Solo il giovane venne risparmiato, ma anch'egli fu condotto sul luogo del supplizio per assistere al destino toccato ai parenti, prima di essere riportato in carcere e di subire la confisca delle sue proprietà (che poi andarono alla famiglia del papa!).
Beatrice venne sepolta nella chiesa di San Pietro in Montorio.
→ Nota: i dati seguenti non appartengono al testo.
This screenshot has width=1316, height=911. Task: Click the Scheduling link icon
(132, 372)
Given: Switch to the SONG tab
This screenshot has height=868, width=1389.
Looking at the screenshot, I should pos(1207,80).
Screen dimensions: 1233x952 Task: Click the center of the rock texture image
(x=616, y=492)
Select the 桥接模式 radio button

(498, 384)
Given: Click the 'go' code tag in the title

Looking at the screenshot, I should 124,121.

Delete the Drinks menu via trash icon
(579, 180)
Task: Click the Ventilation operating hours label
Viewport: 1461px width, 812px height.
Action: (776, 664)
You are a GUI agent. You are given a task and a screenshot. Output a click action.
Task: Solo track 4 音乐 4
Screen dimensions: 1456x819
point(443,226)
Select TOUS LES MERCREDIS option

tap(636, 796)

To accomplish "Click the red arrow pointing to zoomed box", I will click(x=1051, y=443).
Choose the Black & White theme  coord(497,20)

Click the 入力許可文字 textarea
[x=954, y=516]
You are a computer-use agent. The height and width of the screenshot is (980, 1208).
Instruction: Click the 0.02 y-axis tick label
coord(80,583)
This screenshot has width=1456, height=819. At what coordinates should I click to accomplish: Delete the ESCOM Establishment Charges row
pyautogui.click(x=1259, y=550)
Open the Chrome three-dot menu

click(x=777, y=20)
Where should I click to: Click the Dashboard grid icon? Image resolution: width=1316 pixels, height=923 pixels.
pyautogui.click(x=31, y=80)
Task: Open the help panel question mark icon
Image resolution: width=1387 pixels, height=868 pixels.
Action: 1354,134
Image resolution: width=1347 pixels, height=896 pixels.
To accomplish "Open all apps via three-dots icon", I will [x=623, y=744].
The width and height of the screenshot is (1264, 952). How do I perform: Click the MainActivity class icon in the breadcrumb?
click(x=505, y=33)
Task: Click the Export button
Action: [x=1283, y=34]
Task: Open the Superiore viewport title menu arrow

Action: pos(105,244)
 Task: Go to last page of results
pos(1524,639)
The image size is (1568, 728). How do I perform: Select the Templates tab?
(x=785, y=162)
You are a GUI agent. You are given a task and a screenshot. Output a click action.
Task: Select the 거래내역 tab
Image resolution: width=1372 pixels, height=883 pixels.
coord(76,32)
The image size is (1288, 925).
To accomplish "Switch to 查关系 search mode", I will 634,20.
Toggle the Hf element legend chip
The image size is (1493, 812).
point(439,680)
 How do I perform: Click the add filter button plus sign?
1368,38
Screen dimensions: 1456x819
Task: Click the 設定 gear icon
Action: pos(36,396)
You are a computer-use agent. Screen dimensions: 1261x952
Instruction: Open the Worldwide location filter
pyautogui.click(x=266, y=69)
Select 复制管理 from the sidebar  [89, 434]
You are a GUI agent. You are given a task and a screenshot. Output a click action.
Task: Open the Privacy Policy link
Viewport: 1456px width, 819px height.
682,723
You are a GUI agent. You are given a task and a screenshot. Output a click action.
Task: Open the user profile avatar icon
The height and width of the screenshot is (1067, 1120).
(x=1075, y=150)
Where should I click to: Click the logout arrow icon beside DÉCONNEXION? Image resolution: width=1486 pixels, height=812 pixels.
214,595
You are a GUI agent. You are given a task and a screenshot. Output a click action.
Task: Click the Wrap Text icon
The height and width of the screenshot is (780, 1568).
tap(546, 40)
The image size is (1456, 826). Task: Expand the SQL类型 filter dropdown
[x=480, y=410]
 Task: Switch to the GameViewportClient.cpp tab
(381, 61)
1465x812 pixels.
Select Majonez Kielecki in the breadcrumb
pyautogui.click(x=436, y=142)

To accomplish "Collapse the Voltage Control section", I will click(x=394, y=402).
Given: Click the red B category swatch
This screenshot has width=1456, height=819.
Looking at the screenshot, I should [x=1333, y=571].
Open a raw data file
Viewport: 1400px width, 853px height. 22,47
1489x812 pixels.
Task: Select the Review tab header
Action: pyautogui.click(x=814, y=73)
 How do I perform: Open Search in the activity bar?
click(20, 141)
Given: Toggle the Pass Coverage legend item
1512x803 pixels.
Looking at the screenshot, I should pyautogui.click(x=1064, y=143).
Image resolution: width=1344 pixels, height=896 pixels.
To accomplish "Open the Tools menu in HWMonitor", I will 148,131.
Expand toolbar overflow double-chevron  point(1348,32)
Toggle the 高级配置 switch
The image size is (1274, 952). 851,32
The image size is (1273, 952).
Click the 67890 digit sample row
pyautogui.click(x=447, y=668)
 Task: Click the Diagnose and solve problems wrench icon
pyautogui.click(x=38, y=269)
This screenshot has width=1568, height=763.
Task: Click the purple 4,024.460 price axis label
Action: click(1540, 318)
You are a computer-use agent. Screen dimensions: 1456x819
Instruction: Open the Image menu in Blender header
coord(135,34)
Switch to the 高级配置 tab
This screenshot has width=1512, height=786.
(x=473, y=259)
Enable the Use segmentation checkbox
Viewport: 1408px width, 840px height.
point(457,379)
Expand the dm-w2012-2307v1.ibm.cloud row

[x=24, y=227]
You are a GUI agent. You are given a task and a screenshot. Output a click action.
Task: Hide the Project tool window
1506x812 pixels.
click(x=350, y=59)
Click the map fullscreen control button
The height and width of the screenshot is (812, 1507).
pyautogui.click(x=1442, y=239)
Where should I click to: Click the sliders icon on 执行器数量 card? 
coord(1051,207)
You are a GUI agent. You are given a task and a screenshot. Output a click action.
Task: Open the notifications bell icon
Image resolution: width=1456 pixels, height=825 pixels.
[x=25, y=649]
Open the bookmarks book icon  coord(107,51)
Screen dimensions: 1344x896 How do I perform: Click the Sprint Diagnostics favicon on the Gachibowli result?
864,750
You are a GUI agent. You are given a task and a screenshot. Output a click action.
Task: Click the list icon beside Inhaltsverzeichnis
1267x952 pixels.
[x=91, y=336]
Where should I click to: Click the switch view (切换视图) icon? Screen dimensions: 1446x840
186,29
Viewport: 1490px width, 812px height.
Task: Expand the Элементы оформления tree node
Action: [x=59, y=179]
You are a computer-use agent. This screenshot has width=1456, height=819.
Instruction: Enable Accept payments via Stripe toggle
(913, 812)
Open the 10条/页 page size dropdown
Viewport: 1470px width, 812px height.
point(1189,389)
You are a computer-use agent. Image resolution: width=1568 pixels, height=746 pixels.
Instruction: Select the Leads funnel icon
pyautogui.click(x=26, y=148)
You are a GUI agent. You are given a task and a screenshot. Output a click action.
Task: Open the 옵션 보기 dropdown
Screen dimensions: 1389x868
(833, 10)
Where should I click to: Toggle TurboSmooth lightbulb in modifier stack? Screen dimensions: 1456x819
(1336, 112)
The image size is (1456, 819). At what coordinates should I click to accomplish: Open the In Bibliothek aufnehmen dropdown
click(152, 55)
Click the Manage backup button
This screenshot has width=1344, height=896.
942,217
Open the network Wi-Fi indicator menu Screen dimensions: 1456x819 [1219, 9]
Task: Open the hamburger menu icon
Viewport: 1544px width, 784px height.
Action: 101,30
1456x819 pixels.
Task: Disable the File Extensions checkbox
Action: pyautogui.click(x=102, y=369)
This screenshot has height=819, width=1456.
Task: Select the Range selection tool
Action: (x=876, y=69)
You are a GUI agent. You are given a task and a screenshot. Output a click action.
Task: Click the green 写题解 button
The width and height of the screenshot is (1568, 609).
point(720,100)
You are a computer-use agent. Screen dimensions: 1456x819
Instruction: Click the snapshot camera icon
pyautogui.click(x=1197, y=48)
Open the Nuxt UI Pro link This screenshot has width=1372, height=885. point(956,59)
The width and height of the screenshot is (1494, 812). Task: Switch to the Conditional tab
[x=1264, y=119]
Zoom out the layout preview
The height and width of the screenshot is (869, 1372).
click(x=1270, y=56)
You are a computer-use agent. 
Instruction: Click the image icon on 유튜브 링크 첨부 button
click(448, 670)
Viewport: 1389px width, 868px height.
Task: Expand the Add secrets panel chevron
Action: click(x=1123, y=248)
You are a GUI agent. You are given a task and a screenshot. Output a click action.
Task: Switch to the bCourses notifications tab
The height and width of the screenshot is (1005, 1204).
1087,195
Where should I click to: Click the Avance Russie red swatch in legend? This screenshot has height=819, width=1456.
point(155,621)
Il popolo di Roma la elesse a simbolo della resistenza contro l'arroganza dell'aristocrazia, ciò che ancora oggi, alla vigilia del giorno della sua esecuzione, ne riporta sul ponte il fantasma con in mano la propria testa recisa.
Ad alimentare questa leggenda contribuì senz'altro anche il triste epilogo della tragica storia della giovane, che non trovò riposo neppure dopo la morte. Nel 1798 era aveva appena avuto inizio l'occupazione napoleonica di Roma, quando alcuni soldati francesi irruppero a San Pietro in Montorio, distruggendone tutte le tombe, compresa quella di Beatrice, i cui resti furono disperseri e mai recuperati, e - si dice - col cui cranio i militari persino giocarono, lanciandolo in aria a mo' di palla.

 



Mastro Titta, il boia al servizio del Papa Re

Abitava in Borgo, in una sorta di domicilio coatto, al civico 2 di via del Campanile. Morto nel 1869 ha lasciato un libretto di Annotazioni, un arido elenco di 516 ghigliottinati. Il celebre "maestro di giustizia" dello Stato pontificio in realtà era un venditore di ombrelli

 
 
Una delle poche figure maschili presenti tra i fantasmi romani è quella di Mastro Titta, il più famoso boia di Roma che eseguì ben 514 "giustizie" in 68 anni di carriera, tra il 1796 e il 1864. Nessun altro boia in nessun altro paese e tempo lo ha mai uguagliato. Sembra che ami passeggiare, alle prime luci dell'alba, avvolto nel manto scarlatto da "lavoro" nei luoghi dove ha eseguito le sentenze, ossia davanti la chiesa di Santa Maria in Cosmedin, a Piazza del Popolo e a piazza di ponte Sant’Angelo. Si dice anche che, a volte, offra una presa di tabacco a chi incontra, così come era solito offrirla ai condannati poco prima di eseguire le condanne.